How is your code structured throughout the website?
- Do you use one, the same, large JS/CSS file for every page within your website?
- How much code is not necessary? Getting familiar with the Coverage tab in the Chrome Dev Tools is definitely a good idea. Optimizing CSS/JS is definitely a lot of development work, but this is definitely worth the effort.
Is the content that’s not indexed relevant to the main content of your page?
- If you are using a section of your layout to do “PageRank sculpting” or as a solution to your poor information architecture or internal link structure, Google may start ignoring it.
- Is your main content/product page about running shoes and your “related items” section is full of digital cameras? Martin Splitt from Google recently confirmed that if some part of your page is not “supporting” your main content, Google may also skip indexing it.
The list above is by no means definitive. However, diagnosing and fixing partial indexing problems becomes easier over time.
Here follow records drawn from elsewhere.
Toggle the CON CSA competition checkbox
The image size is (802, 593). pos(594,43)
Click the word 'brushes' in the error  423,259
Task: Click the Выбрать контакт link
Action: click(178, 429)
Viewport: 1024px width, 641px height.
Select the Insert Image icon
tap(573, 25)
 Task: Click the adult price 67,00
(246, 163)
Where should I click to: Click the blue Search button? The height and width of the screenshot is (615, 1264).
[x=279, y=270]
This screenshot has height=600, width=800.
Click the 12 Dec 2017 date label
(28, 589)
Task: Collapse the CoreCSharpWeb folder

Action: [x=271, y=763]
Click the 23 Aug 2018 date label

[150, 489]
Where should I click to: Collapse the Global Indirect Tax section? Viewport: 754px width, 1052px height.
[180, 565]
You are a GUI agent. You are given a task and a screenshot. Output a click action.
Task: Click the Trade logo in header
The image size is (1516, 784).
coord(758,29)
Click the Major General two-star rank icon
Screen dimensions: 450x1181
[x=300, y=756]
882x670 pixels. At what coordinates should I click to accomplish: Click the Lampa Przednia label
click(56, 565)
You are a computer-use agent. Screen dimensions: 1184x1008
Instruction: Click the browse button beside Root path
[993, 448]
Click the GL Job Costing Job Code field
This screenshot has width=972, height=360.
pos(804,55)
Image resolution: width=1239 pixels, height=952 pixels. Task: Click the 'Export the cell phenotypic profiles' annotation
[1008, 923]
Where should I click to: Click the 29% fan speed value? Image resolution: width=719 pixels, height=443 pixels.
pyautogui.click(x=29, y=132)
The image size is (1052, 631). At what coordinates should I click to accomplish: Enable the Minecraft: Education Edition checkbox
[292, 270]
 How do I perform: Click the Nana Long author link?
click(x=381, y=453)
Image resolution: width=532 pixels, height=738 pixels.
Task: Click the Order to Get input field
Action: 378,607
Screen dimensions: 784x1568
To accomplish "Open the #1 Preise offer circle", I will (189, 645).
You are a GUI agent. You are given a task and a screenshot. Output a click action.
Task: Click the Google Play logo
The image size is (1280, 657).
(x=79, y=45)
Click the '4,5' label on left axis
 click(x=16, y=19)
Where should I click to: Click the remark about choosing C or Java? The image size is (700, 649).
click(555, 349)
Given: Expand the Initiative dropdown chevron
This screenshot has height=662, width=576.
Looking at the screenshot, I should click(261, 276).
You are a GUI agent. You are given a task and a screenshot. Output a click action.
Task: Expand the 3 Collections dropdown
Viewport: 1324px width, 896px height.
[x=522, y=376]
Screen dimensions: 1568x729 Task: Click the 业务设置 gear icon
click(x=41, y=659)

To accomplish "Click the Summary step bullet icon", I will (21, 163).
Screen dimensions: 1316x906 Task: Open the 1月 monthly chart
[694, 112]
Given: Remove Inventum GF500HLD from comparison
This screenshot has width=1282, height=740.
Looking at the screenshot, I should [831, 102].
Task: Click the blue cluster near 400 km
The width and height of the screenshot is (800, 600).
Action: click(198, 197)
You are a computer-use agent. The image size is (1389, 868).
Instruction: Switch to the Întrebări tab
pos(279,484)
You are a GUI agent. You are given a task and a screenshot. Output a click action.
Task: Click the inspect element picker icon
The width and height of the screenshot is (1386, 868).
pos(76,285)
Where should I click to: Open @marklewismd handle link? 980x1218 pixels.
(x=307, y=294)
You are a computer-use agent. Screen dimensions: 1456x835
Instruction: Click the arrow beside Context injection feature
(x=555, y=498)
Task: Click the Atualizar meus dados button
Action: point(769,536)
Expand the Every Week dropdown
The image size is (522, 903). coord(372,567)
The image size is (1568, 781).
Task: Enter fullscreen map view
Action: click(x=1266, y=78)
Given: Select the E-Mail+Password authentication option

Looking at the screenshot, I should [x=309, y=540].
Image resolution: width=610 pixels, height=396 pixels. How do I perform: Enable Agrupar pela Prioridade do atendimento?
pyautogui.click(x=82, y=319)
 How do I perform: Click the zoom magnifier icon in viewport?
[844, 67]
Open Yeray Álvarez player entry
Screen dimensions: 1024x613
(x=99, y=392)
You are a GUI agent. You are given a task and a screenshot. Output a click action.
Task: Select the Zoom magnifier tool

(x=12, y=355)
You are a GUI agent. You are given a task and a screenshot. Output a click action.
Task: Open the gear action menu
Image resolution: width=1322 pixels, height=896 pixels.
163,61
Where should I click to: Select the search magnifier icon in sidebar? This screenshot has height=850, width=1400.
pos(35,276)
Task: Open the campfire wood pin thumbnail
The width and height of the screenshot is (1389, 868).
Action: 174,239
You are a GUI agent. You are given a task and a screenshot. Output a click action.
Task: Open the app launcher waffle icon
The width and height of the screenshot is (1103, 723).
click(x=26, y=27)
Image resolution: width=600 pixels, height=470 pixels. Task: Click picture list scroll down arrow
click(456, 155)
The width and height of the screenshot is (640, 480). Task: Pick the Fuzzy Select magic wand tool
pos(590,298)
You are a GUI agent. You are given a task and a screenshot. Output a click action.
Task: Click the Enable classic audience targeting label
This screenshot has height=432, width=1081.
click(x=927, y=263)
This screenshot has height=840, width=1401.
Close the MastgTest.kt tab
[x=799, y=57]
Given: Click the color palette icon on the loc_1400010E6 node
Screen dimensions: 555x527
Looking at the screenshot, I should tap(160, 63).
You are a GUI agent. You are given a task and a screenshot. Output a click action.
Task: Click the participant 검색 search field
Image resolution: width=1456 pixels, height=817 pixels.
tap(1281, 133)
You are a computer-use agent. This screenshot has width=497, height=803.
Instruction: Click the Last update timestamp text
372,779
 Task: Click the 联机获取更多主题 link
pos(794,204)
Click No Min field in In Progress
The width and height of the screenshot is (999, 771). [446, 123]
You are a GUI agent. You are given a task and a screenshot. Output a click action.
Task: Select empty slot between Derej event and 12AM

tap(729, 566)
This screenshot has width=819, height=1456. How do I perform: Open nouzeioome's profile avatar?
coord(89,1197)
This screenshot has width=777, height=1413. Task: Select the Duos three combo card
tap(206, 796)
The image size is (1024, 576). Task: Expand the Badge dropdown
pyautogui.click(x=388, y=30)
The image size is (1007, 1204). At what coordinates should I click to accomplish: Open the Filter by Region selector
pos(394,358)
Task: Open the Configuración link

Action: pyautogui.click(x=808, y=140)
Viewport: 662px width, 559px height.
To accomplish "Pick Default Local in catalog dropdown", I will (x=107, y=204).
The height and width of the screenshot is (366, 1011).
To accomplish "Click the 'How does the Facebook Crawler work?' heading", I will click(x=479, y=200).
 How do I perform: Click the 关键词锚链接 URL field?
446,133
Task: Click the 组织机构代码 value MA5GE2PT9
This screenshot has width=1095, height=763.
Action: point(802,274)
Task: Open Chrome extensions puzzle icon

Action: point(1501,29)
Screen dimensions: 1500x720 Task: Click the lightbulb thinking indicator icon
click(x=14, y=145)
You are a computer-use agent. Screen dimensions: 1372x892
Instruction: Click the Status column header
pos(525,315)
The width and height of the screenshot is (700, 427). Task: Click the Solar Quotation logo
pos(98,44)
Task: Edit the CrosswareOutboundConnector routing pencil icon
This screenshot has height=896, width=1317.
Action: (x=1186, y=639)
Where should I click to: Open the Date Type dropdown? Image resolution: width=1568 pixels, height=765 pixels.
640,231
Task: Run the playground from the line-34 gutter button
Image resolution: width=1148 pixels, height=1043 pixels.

As with most technical SEO tasks, our goal is to make the search engine’s job easy. This one is no exception.
Breaking the vicious cycle
Most of the time, partial indexing is a symptom of bigger-picture technical SEO issues. When we first started looking into partial indexing a few years back, we didn’t take this issue seriously enough.
Partial indexing means that you lose both control and understanding of your website’s graph. I have yet to see a website where partial indexing isn’t connected to other technical SEO issues. The example above is the most popular, judging from our data, but the options are unlimited.
Getting started with Rendering SEO
Rendering SEO is focusing on three key elements.
- The layout of your page.
- Relationship of your layout with parts of your code.
- How search engines understand and process both the layout and your code.
- Google will often skip indexing parts of the content, even for pages that are 100% HTML/CSS based.
When we started to analyze our dataset of partially indexed pages with LAYOUT in mind, we finally understood its importance.
Just to go through one example, content prominence seems to be a powerful metric and one we didn’t pay enough attention to. Google will go through heavy JS files just to make sure that your main, most prominent content is indexed.
At the same time, search engines will happily skip indexing of lightweight HTML/CSS content if it is not relevant to the most prominent part of the layout. Understanding how Google is assessing different parts of your layout is one of the most important things when it comes to getting your website ranking well in Google.
Getting your content rendered and indexed by Google is not a given. If anything, we can assume that getting your content into Google’s index will become harder and harder.
With billions of websites flooding the web while shipping code that is increasingly expensive to parse and render, search engines will have to pick content that is worthy of its price in the resources spent on indexing it.
I truly hope that I’ve managed to get you interested in the topic of Rendering SEO. While it’s one of the biggest challenges we are facing as technical SEOs, it comes with tremendous potential to make your website grow.